For instance the group of "regular" positive Clifford elements leaving the original space invariant, map onto the group of positive inner product preserving linear transformations of the original space, with kernel the non zero elements of the underlying field.

This gives them applications to understanding the Lorentz group of rotations of 4 dimensional space time in special relativity which do not interchange past and future.

From this brief perspective, I would say many physicists should know about them, but that their interest is vastly more restricted than that of the very general and flexible tool of differential forms, which everyone who does calculus can benefit from. In particular anyone who wants to study general as opposed to only special relativity seems destined to require differential forms.

[mathwonk]

ALFLAC!!! [why is this not sufficient? does the hierarchy here think us unable to communicate with a single word?]

[Haelfix]

"but that their interest is vastly more restricted than that of the very general and flexible tool of differential forms, which everyone who does calculus can benefit from. In particular anyone who wants to study general as opposed to only special relativity seems destined to require differential forms."
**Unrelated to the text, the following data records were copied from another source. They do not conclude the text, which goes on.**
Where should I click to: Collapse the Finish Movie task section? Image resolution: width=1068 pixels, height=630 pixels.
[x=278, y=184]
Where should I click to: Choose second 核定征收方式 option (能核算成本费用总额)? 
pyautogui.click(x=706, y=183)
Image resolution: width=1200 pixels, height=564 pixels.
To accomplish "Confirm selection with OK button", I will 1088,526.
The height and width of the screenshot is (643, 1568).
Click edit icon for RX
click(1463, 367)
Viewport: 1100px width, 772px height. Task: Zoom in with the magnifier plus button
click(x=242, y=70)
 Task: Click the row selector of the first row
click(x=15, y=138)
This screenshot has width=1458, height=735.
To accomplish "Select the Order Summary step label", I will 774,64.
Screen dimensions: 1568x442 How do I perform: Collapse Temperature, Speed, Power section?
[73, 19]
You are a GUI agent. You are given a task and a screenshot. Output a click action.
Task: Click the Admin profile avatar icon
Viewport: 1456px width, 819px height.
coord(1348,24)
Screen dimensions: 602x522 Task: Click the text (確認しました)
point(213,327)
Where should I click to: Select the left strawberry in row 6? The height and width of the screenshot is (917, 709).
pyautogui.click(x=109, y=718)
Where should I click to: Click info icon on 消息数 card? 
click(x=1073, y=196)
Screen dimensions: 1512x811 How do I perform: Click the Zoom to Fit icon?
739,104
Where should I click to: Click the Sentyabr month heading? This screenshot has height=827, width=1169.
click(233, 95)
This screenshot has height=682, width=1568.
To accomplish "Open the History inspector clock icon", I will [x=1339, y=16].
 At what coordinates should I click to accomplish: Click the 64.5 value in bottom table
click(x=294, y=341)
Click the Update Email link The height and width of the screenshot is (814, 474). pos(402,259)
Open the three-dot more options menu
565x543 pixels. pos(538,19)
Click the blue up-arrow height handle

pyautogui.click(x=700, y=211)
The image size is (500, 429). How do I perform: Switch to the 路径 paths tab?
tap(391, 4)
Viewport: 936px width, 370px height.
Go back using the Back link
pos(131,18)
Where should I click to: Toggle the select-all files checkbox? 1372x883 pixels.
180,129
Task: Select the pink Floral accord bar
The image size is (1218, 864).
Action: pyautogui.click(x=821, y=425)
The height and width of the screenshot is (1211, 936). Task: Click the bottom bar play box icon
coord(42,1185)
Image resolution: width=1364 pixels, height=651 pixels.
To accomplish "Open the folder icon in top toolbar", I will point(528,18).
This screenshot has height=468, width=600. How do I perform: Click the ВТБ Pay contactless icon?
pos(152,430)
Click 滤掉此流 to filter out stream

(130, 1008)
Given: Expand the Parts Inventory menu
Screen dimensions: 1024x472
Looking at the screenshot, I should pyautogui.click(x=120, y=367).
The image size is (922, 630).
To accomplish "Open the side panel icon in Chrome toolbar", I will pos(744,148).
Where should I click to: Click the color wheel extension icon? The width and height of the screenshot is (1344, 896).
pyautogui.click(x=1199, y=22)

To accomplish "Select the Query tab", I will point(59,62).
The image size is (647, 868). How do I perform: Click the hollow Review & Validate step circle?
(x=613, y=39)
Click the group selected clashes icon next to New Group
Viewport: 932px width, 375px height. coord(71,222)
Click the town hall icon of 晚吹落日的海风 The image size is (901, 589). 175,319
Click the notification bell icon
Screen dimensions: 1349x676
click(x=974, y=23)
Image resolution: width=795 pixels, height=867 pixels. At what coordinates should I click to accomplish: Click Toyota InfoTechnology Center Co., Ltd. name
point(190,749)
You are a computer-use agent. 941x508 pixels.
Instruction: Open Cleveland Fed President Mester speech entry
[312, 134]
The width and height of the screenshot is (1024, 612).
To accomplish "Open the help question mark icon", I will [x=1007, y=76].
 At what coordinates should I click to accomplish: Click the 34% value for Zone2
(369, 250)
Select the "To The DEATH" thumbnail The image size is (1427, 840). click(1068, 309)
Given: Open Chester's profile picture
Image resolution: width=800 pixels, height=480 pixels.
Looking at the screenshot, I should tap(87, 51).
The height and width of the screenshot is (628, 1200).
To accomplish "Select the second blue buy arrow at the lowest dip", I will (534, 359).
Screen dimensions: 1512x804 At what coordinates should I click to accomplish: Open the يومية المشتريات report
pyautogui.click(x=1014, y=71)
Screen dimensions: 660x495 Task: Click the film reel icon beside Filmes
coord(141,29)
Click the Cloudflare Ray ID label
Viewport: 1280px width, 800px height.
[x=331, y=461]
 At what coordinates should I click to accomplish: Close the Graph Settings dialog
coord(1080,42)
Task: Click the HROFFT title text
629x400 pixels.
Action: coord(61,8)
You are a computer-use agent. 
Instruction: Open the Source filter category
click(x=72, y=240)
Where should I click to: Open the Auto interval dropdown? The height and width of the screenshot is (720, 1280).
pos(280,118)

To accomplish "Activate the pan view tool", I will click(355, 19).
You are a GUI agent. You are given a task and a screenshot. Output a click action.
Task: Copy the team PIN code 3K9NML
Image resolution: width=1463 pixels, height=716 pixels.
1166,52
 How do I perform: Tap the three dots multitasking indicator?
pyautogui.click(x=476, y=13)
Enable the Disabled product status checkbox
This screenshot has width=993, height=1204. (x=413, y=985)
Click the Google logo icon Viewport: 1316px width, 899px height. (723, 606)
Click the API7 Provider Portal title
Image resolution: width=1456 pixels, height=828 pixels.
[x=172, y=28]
Thats the problem, if you ask Hestenes and the Geometric Algebra people, they will tell you Differential forms are a subset of the more general Clifford algebra construction they use.

That is not however how I learned it, and why its somewhat confusing. For instance, typically in physics Clifford algebras primarily arise when you want to stick a spin geometry (read spinor bundles) on a manifold. This is topologically restricting from the getgo, amongst other things you need a choice of complex structure and I think the other is that the second STiefel Whitney class is identically zero.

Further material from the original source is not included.